Word and element location rows:
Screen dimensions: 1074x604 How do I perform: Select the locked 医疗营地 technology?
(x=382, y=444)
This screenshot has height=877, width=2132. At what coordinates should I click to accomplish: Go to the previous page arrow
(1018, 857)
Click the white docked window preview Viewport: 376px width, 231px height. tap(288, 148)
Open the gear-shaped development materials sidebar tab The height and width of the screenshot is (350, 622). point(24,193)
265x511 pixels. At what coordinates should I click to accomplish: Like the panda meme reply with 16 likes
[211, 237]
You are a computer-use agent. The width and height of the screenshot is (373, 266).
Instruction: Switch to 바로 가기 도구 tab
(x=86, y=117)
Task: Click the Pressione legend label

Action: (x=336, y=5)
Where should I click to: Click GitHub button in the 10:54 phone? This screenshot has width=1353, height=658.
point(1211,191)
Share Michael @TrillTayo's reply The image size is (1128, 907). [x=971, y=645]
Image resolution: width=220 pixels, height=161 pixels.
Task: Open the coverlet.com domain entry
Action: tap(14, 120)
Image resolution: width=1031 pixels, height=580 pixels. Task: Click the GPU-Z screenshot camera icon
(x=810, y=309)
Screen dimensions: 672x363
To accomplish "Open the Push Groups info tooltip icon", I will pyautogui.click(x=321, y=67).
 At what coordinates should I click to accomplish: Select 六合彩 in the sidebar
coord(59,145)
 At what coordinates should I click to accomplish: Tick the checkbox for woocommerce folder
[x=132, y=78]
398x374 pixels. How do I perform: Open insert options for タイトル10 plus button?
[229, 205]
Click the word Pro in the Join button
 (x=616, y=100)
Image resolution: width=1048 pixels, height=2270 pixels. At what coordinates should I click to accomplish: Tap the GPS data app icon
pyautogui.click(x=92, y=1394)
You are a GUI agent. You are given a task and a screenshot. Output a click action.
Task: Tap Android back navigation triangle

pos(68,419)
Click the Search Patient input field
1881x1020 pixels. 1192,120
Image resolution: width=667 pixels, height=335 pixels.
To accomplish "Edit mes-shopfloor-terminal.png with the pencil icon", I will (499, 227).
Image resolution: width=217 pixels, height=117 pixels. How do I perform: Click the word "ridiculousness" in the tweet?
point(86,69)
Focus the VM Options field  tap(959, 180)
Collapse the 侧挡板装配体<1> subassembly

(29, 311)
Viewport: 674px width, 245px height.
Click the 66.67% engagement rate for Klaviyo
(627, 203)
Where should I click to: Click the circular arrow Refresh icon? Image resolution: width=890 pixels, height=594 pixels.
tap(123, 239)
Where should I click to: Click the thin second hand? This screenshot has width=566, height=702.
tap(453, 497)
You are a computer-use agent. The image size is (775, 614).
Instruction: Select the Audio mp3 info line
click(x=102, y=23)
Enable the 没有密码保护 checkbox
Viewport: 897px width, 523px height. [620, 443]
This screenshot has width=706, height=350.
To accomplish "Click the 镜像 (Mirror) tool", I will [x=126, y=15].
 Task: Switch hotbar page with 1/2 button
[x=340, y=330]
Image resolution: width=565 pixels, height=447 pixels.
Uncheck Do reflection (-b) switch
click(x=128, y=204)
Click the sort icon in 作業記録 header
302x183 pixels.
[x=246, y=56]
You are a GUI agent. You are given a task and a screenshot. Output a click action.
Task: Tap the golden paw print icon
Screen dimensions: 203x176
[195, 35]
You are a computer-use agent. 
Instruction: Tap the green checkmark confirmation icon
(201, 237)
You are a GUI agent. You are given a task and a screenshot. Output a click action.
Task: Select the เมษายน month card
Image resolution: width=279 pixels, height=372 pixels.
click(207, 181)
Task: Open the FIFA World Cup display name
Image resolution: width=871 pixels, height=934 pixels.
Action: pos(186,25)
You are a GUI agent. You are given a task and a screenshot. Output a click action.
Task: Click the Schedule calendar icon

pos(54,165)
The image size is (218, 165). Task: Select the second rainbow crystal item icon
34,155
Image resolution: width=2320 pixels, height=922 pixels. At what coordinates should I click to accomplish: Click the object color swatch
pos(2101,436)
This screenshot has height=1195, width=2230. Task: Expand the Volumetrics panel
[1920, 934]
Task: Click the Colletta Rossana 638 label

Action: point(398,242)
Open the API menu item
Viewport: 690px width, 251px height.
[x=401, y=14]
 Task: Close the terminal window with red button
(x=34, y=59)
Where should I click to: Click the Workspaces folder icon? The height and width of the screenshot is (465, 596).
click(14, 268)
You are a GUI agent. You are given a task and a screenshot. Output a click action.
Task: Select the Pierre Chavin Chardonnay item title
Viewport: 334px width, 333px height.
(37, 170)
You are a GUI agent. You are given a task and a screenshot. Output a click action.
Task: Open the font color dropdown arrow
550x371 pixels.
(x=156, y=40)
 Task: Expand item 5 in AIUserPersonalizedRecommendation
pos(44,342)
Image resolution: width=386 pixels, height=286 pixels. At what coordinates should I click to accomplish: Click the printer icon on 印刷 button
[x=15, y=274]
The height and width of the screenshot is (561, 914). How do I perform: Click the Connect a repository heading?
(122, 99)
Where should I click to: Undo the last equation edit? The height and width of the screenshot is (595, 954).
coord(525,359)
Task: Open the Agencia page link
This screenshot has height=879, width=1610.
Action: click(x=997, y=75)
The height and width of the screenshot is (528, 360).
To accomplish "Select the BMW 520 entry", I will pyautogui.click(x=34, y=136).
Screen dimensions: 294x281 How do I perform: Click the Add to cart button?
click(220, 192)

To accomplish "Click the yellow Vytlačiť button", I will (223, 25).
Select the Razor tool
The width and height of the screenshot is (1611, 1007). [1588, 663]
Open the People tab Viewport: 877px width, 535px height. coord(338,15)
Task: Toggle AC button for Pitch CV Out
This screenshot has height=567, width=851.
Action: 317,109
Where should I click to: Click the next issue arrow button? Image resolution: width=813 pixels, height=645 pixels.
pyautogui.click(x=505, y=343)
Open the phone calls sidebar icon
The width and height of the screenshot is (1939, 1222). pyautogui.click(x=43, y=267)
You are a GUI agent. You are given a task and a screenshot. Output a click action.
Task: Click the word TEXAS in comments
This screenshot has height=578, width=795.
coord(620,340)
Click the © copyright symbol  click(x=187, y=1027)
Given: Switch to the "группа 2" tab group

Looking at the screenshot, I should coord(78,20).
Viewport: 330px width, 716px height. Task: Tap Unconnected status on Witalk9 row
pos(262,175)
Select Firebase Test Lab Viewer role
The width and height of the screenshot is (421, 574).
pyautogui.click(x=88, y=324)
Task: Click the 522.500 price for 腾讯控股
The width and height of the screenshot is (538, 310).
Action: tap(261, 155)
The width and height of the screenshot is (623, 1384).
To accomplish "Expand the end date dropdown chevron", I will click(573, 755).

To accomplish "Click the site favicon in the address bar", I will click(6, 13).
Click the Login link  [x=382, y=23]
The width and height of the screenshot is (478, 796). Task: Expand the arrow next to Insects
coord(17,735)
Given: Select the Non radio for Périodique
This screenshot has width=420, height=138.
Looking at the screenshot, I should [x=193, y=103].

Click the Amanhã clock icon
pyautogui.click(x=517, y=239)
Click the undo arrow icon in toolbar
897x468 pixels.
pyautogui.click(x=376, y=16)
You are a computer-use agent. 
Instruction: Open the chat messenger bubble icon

# TASK TO CARRY OUT
Rewrite the rows above, changing each "At what coordinates should I click to accomplish" to "Which point should I click to complete" and keeping everything else as it stands.

# COMPLETED TASK
Screen dimensions: 1074x604 How do I perform: Select the locked 医疗营地 technology?
(x=382, y=444)
This screenshot has height=877, width=2132. Which point should I click to complete: Go to the previous page arrow
(1018, 857)
Click the white docked window preview Viewport: 376px width, 231px height. tap(288, 148)
Open the gear-shaped development materials sidebar tab The height and width of the screenshot is (350, 622). point(24,193)
265x511 pixels. Which point should I click to complete: Like the panda meme reply with 16 likes
[211, 237]
You are a computer-use agent. The width and height of the screenshot is (373, 266).
Instruction: Switch to 바로 가기 도구 tab
(x=86, y=117)
Task: Click the Pressione legend label

Action: (x=336, y=5)
Where should I click to: Click GitHub button in the 10:54 phone? This screenshot has width=1353, height=658.
point(1211,191)
Share Michael @TrillTayo's reply The image size is (1128, 907). [x=971, y=645]
Image resolution: width=220 pixels, height=161 pixels.
Task: Open the coverlet.com domain entry
Action: tap(14, 120)
Image resolution: width=1031 pixels, height=580 pixels. Task: Click the GPU-Z screenshot camera icon
(x=810, y=309)
Screen dimensions: 672x363
To accomplish "Open the Push Groups info tooltip icon", I will pyautogui.click(x=321, y=67).
 Which point should I click to complete: Select 六合彩 in the sidebar
coord(59,145)
 Which point should I click to complete: Tick the checkbox for woocommerce folder
[x=132, y=78]
398x374 pixels. How do I perform: Open insert options for タイトル10 plus button?
[229, 205]
Click the word Pro in the Join button
 (x=616, y=100)
Image resolution: width=1048 pixels, height=2270 pixels. Which point should I click to complete: Tap the GPS data app icon
pyautogui.click(x=92, y=1394)
You are a GUI agent. You are given a task and a screenshot. Output a click action.
Task: Tap Android back navigation triangle

pos(68,419)
Click the Search Patient input field
1881x1020 pixels. 1192,120
Image resolution: width=667 pixels, height=335 pixels.
To accomplish "Edit mes-shopfloor-terminal.png with the pencil icon", I will (499, 227).
Image resolution: width=217 pixels, height=117 pixels. How do I perform: Click the word "ridiculousness" in the tweet?
point(86,69)
Focus the VM Options field  tap(959, 180)
Collapse the 侧挡板装配体<1> subassembly

(29, 311)
Viewport: 674px width, 245px height.
Click the 66.67% engagement rate for Klaviyo
(627, 203)
Where should I click to: Click the circular arrow Refresh icon? Image resolution: width=890 pixels, height=594 pixels.
tap(123, 239)
Where should I click to: Click the thin second hand? This screenshot has width=566, height=702.
tap(453, 497)
You are a computer-use agent. The image size is (775, 614).
Instruction: Select the Audio mp3 info line
click(x=102, y=23)
Enable the 没有密码保护 checkbox
Viewport: 897px width, 523px height. [620, 443]
This screenshot has width=706, height=350.
To accomplish "Click the 镜像 (Mirror) tool", I will [x=126, y=15].
 Task: Switch hotbar page with 1/2 button
[x=340, y=330]
Image resolution: width=565 pixels, height=447 pixels.
Uncheck Do reflection (-b) switch
click(x=128, y=204)
Click the sort icon in 作業記録 header
302x183 pixels.
[x=246, y=56]
You are a GUI agent. You are given a task and a screenshot. Output a click action.
Task: Tap the golden paw print icon
Screen dimensions: 203x176
[195, 35]
You are a computer-use agent. 
Instruction: Tap the green checkmark confirmation icon
(201, 237)
You are a GUI agent. You are given a task and a screenshot. Output a click action.
Task: Select the เมษายน month card
Image resolution: width=279 pixels, height=372 pixels.
click(207, 181)
Task: Open the FIFA World Cup display name
Image resolution: width=871 pixels, height=934 pixels.
Action: pos(186,25)
You are a GUI agent. You are given a task and a screenshot. Output a click action.
Task: Click the Schedule calendar icon

pos(54,165)
The image size is (218, 165). Task: Select the second rainbow crystal item icon
34,155
Image resolution: width=2320 pixels, height=922 pixels. Which point should I click to complete: Click the object color swatch
pos(2101,436)
This screenshot has height=1195, width=2230. Task: Expand the Volumetrics panel
[1920, 934]
Task: Click the Colletta Rossana 638 label

Action: point(398,242)
Open the API menu item
Viewport: 690px width, 251px height.
[x=401, y=14]
 Task: Close the terminal window with red button
(x=34, y=59)
Where should I click to: Click the Workspaces folder icon? The height and width of the screenshot is (465, 596).
click(14, 268)
You are a GUI agent. You are given a task and a screenshot. Output a click action.
Task: Select the Pierre Chavin Chardonnay item title
Viewport: 334px width, 333px height.
(37, 170)
You are a GUI agent. You are given a task and a screenshot. Output a click action.
Task: Open the font color dropdown arrow
550x371 pixels.
(x=156, y=40)
 Task: Expand item 5 in AIUserPersonalizedRecommendation
pos(44,342)
Image resolution: width=386 pixels, height=286 pixels. Which point should I click to complete: Click the printer icon on 印刷 button
[x=15, y=274]
The height and width of the screenshot is (561, 914). How do I perform: Click the Connect a repository heading?
(122, 99)
Where should I click to: Undo the last equation edit? The height and width of the screenshot is (595, 954).
coord(525,359)
Task: Open the Agencia page link
This screenshot has height=879, width=1610.
Action: click(x=997, y=75)
The height and width of the screenshot is (528, 360).
To accomplish "Select the BMW 520 entry", I will pyautogui.click(x=34, y=136).
Screen dimensions: 294x281 How do I perform: Click the Add to cart button?
click(220, 192)

To accomplish "Click the yellow Vytlačiť button", I will (223, 25).
Select the Razor tool
The width and height of the screenshot is (1611, 1007). [1588, 663]
Open the People tab Viewport: 877px width, 535px height. coord(338,15)
Task: Toggle AC button for Pitch CV Out
This screenshot has height=567, width=851.
Action: 317,109
Where should I click to: Click the next issue arrow button? Image resolution: width=813 pixels, height=645 pixels.
pyautogui.click(x=505, y=343)
Open the phone calls sidebar icon
The width and height of the screenshot is (1939, 1222). pyautogui.click(x=43, y=267)
You are a GUI agent. You are given a task and a screenshot. Output a click action.
Task: Click the word TEXAS in comments
This screenshot has height=578, width=795.
coord(620,340)
Click the © copyright symbol  click(x=187, y=1027)
Given: Switch to the "группа 2" tab group

Looking at the screenshot, I should coord(78,20).
Viewport: 330px width, 716px height. Task: Tap Unconnected status on Witalk9 row
pos(262,175)
Select Firebase Test Lab Viewer role
The width and height of the screenshot is (421, 574).
pyautogui.click(x=88, y=324)
Task: Click the 522.500 price for 腾讯控股
The width and height of the screenshot is (538, 310).
Action: tap(261, 155)
The width and height of the screenshot is (623, 1384).
To accomplish "Expand the end date dropdown chevron", I will click(573, 755).

To accomplish "Click the site favicon in the address bar", I will click(6, 13).
Click the Login link  [x=382, y=23]
The width and height of the screenshot is (478, 796). Task: Expand the arrow next to Insects
coord(17,735)
Given: Select the Non radio for Périodique
This screenshot has width=420, height=138.
Looking at the screenshot, I should [x=193, y=103].

Click the Amanhã clock icon
pyautogui.click(x=517, y=239)
Click the undo arrow icon in toolbar
897x468 pixels.
pyautogui.click(x=376, y=16)
You are a computer-use agent. 
Instruction: Open the chat messenger bubble icon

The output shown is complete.